Estamos ante un relato que sugiere, que polariza, que escapa y retorna, un trabajo de puesta en escena e interpretación (reseñable la dirección de actores de Pastora Villalón) que logra sus propósitos, honesto y generoso, sincero e inteligente, poético y feliz, impúdico y sutilísimo, lleno de vida y muerte, de gracia, de dramaturgia, siempre en el tono, siempre en la verdad. Y los espectadores, de la mano de los protagonistas, nos echamos a andar, vamos hacia nuestro pasado, hacia el pueblo inundado por las aguas, hacia una ficción de sensaciones y encuentros, de hallazgos y desencuentros íntimos, de personajes que quieren conocerse más, que acaban descubriéndose en lejana cercanía, que se buscan en el pasado, en los gestos cotidianos, los motivos que hacen de sus vidas un rompecabezas donde falta alguna pieza. Novails, efectivamente, indaga en nuestra memoria constantemente. Recordamos y seguimos viviendo. Las imágenes son parte de nuestros recuerdos. Sin embargo, la memoria visual del ser humano es perenne y algunos recuerdos se nos escapan. Pero la imagen del territorio perdido está ahí, para ayudarnos en ese ejercicio. Esa imagen, otra vez, es nuestra compañera de viaje, vela por nuestras ilusiones de realidad y reinventa lo visto e, incluso, sirve de documento. El escenario exterior de Novails, al amanecer y al atardecer, sin nadie por las callejuelas, por las plazuelas, real y fantasmal a la vez.

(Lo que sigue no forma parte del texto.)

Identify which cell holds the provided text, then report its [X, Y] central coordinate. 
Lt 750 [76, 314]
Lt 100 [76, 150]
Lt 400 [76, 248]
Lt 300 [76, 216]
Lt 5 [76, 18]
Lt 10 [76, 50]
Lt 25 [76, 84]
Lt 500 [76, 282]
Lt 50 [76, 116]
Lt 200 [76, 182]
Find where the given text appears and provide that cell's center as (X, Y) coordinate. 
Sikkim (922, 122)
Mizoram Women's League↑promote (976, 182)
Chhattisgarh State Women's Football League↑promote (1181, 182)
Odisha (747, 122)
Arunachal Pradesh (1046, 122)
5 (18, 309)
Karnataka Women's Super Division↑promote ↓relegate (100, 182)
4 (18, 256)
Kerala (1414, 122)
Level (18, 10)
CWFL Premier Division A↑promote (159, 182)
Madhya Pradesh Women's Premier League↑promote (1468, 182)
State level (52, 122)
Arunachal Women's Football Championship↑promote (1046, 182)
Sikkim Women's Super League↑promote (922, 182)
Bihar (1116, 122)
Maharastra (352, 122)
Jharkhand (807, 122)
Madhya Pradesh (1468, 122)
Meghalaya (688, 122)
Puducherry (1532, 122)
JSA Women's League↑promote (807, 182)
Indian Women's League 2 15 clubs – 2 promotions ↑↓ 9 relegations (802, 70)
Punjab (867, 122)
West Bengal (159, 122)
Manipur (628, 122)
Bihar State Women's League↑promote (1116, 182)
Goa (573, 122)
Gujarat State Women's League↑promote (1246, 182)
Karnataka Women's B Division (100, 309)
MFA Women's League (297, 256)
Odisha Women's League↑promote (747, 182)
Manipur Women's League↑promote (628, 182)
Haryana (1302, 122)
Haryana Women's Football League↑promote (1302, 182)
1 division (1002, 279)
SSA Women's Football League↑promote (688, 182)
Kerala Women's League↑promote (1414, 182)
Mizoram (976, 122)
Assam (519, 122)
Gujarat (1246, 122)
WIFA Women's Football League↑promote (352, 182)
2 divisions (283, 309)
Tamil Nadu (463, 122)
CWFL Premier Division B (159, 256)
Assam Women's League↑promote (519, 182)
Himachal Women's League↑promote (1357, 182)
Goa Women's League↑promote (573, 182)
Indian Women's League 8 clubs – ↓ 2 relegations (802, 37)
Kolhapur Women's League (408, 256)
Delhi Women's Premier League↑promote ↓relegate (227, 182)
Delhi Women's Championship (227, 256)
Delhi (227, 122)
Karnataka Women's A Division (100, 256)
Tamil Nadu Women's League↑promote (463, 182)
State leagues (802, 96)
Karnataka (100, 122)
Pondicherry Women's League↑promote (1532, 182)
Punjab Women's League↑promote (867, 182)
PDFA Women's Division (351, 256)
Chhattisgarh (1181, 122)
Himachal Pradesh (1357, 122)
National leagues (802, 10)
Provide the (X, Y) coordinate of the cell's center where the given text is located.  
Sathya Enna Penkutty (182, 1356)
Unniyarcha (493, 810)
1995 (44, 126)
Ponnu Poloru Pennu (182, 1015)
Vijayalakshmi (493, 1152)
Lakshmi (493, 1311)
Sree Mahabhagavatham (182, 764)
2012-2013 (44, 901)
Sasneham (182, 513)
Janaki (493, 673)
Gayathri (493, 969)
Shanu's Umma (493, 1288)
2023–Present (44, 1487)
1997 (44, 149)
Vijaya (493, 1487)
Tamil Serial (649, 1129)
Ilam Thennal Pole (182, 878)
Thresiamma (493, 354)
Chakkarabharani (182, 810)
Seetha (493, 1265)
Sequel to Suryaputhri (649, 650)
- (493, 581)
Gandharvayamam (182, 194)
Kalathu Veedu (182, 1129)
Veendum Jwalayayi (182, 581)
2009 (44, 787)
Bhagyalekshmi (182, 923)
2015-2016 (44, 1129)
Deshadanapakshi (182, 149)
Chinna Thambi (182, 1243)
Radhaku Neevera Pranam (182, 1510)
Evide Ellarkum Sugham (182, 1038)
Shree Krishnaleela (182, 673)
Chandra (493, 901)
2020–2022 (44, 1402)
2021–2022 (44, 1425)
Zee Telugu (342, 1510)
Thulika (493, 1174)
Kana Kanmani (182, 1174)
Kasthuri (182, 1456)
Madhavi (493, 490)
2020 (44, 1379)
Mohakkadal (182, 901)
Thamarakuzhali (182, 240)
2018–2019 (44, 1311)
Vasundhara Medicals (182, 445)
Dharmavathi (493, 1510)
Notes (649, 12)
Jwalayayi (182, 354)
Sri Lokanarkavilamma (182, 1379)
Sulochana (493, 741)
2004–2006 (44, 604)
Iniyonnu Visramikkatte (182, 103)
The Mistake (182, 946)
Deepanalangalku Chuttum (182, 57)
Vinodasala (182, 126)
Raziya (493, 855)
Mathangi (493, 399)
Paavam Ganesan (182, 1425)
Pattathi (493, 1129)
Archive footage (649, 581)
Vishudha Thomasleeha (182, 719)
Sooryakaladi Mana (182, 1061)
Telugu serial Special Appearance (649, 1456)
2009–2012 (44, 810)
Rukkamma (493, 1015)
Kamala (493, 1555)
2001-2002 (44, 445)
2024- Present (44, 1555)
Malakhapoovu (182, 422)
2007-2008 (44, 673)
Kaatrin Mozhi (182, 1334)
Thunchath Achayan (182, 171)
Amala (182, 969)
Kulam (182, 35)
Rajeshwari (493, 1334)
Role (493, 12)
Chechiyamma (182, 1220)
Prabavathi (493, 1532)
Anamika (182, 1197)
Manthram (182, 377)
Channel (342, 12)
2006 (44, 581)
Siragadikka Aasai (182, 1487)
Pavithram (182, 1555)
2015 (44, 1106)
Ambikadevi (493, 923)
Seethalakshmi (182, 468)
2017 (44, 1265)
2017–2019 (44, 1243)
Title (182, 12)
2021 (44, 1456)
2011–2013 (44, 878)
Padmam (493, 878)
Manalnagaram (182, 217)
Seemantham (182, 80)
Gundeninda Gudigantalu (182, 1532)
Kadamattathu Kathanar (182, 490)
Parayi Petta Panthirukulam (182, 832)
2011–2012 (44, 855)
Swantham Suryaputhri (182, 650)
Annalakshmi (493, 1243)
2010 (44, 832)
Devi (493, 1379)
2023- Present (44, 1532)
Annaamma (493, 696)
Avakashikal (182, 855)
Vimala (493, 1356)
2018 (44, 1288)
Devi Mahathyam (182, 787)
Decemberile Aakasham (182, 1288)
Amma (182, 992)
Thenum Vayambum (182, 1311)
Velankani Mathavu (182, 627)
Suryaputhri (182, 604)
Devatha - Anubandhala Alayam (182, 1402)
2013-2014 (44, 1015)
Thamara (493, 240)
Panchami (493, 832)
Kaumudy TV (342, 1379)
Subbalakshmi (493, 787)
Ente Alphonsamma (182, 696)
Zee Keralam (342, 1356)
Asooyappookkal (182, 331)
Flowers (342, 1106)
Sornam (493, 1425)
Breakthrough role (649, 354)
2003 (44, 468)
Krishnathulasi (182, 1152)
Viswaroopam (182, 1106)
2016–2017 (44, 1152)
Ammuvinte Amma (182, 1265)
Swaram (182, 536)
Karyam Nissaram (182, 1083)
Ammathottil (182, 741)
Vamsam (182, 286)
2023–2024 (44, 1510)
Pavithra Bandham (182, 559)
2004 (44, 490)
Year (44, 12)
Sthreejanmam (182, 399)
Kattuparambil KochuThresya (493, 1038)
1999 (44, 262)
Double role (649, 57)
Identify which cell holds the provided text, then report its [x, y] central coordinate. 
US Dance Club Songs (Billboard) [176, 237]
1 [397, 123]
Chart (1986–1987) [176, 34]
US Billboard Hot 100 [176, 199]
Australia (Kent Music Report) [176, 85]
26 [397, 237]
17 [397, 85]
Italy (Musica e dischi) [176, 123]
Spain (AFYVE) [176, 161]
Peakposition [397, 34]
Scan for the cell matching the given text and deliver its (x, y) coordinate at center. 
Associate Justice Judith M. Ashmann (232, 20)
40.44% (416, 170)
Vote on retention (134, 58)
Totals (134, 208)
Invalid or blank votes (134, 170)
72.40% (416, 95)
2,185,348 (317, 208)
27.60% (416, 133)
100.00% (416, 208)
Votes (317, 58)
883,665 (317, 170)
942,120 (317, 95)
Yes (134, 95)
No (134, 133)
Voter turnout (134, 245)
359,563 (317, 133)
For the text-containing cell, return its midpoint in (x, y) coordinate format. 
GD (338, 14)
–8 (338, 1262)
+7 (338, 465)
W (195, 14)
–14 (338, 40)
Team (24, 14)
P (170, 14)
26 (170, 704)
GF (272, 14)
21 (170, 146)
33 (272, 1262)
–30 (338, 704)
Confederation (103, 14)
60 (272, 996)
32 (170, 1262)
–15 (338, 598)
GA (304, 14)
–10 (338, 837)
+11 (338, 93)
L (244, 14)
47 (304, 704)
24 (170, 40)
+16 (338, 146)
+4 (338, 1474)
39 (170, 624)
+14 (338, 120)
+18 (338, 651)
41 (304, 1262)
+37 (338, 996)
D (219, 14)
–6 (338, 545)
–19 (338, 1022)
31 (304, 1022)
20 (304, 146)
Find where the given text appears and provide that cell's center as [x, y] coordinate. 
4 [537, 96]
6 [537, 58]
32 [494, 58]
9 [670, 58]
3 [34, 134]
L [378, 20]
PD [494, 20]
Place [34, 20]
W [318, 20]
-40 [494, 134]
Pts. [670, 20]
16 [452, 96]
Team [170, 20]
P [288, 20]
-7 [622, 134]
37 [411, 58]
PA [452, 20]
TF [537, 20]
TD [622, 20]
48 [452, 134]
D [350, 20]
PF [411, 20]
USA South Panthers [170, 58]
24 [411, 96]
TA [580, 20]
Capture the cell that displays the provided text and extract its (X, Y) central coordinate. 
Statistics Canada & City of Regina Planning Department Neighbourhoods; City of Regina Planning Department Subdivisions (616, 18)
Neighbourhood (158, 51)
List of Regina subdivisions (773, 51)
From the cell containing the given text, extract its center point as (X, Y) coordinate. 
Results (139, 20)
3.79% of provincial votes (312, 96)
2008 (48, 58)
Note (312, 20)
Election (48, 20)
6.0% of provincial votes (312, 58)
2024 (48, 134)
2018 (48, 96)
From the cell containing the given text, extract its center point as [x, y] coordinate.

Los nacidos en los años de la dictadura franquista hablan. Forman con sus biografías reales un tejido social, emotivo y político que alumbra en la oscuridad de un escenario aislado del exterior, pero con ráfagas de luz provinientes del portal abierto de la entrada, de una memoria vertida desde el interior de la experiencia contada. Los que vemos son de verdad los que dicen ser, no son actores en el sentido estricto, son personas, lugareños que nos cuentan sus vidas, sus recuerdos, sus experiencias, sus peripecias vitales, teniendo como referencia histórica el momento de un hecho real, cuando su pueblo queda inundado por las aguas, y no precisamente por un temporal de lluvia, viento y nieve. Una reunión de cercanía, de necesidad, de reproches, convertida en la comunión del encuentro, del documento, de dramatugia viva, para recomponer la dignidad de una pasado sin medianías.

La película no es perfecta, pero por momentos es magistral, con su sentido del tiempo, pausado, haciendo sentir que pasa y pesa. Una densidad temporal que se entrelaza con la manera que tiene el director de componer su mundo –cinematográfico, literario, teatral- como forma de una realidad hecha de palabras e imágenes. Un relato de fantasmas, sobre el tiempo y la memoria, sobre la necesidad de revisitar los recuerdos más íntimos para darles otra forma, más bella, más intensa, más cinematográfica, que flamea como una forma, en fin, de inmortalidad cuando en una esquina emergen los novios, los recién casados, que atrapan destellos de su antigua gracia (una mirada, una sonrisa, un gesto adolescente) en el cuerpo espectral del payaso.

Y en las ruinas del decorado, unos diálogos como voces fantasmales flotando en una taberna abandonada. Demasiados fantasmas, demasiados espejos sombríos, según sentencia del tiempo. La función de la memoria y el sentido de la melancolía se vierten en un subyugante molde de conseguidos ritmos y cadencias e iluminan la emotiva comprensión de estos besugos –tan panchamente lugareños- del café inundado. ¡Bravo!